Data to use:
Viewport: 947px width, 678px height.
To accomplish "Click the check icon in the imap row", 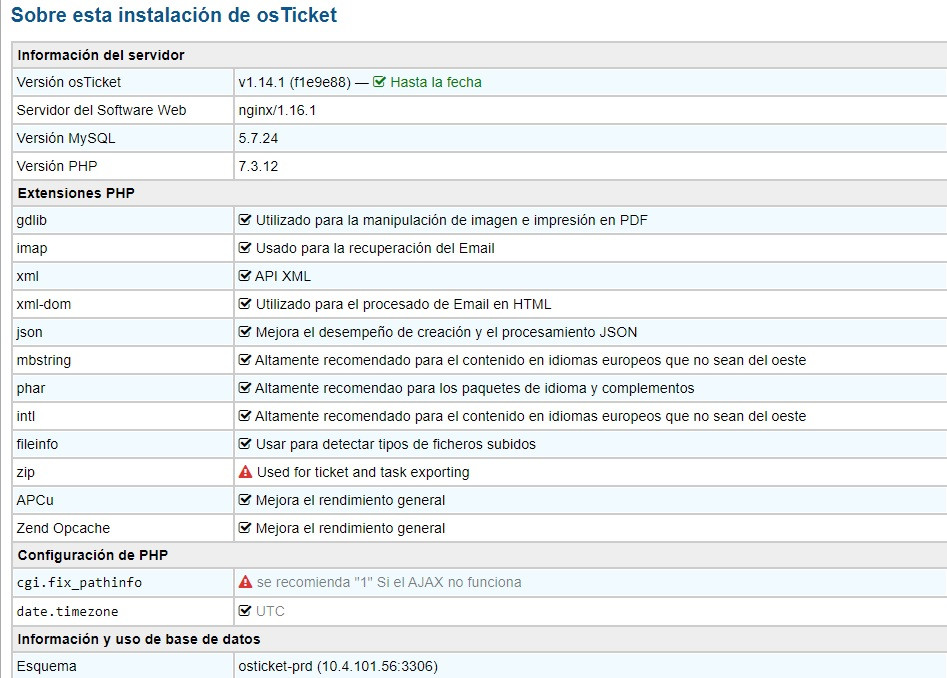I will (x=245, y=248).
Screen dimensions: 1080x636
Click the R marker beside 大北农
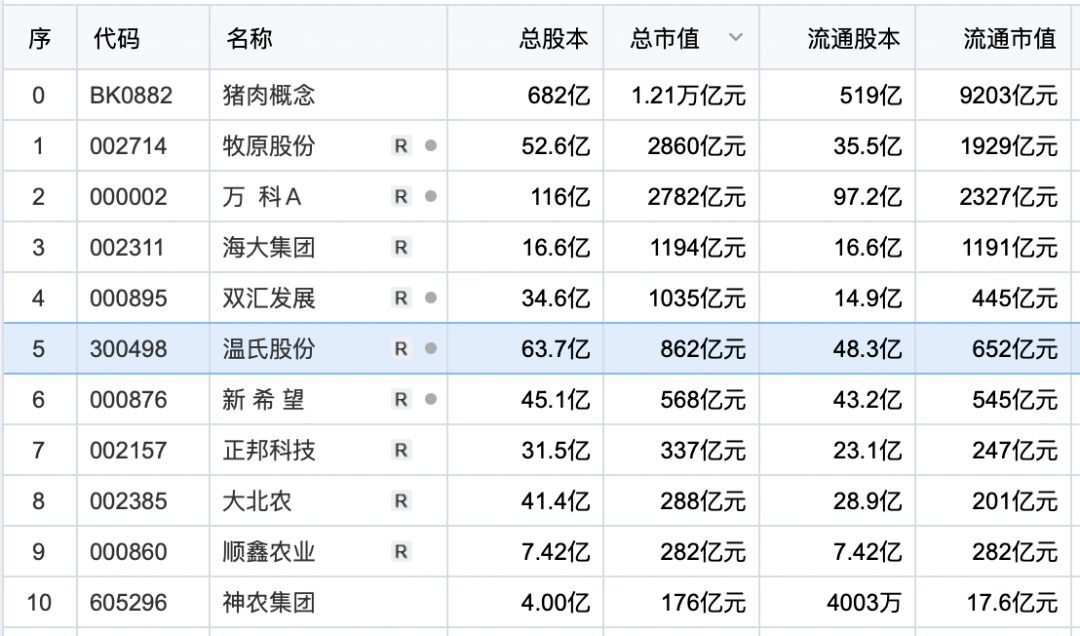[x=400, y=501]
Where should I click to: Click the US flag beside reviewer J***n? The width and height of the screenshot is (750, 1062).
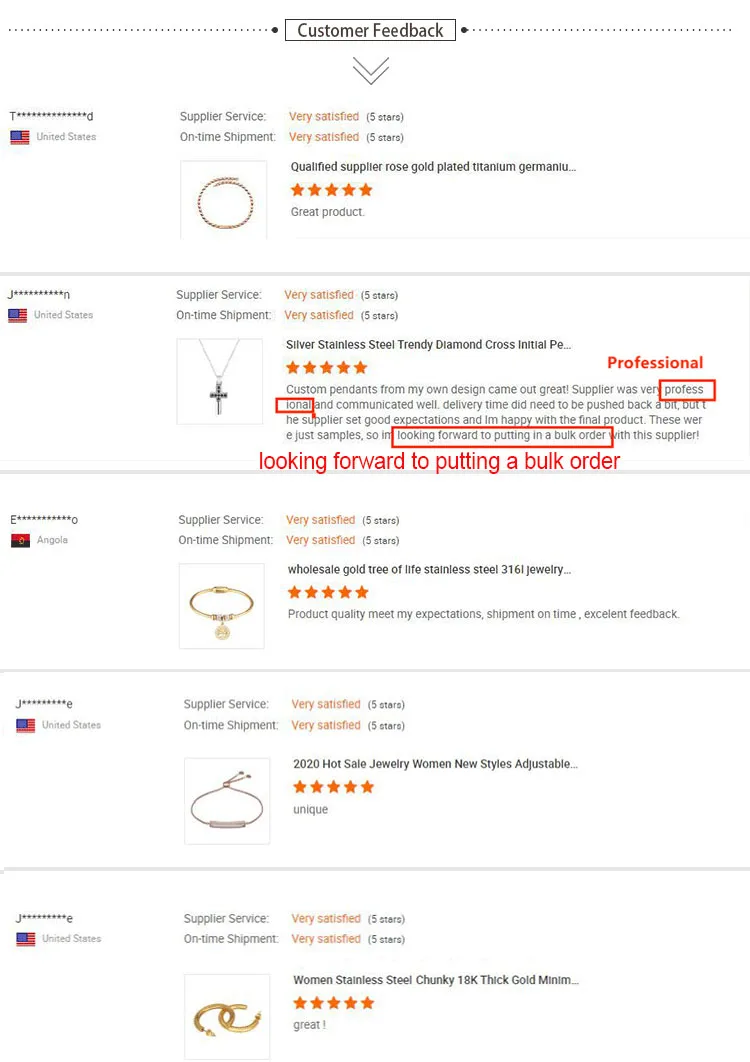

---

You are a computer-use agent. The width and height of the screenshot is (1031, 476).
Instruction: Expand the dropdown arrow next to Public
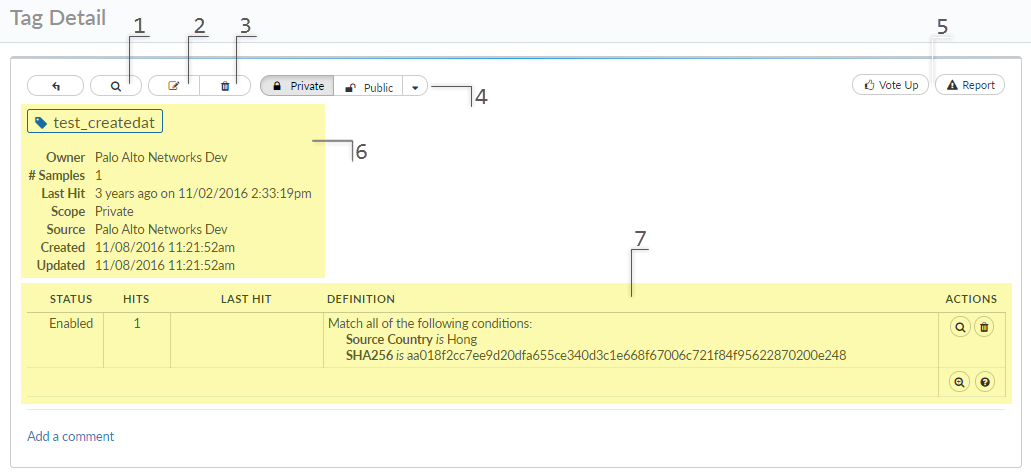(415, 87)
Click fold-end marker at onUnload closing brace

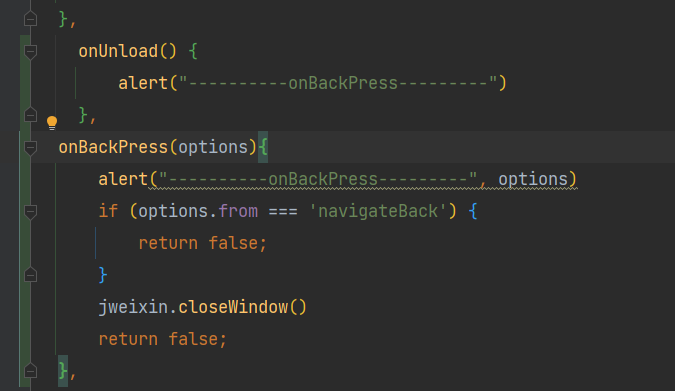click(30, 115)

What is needed: Copy exactly, without pictures, the lines above from the one with "Click the R marker beside 大北农" down to the one with "Where should I", inclusive.

Written solution:
Click the R marker beside 大北农
[x=400, y=501]
Where should I click to: Click the US flag beside reviewer J***n? The width and height of the screenshot is (750, 1062).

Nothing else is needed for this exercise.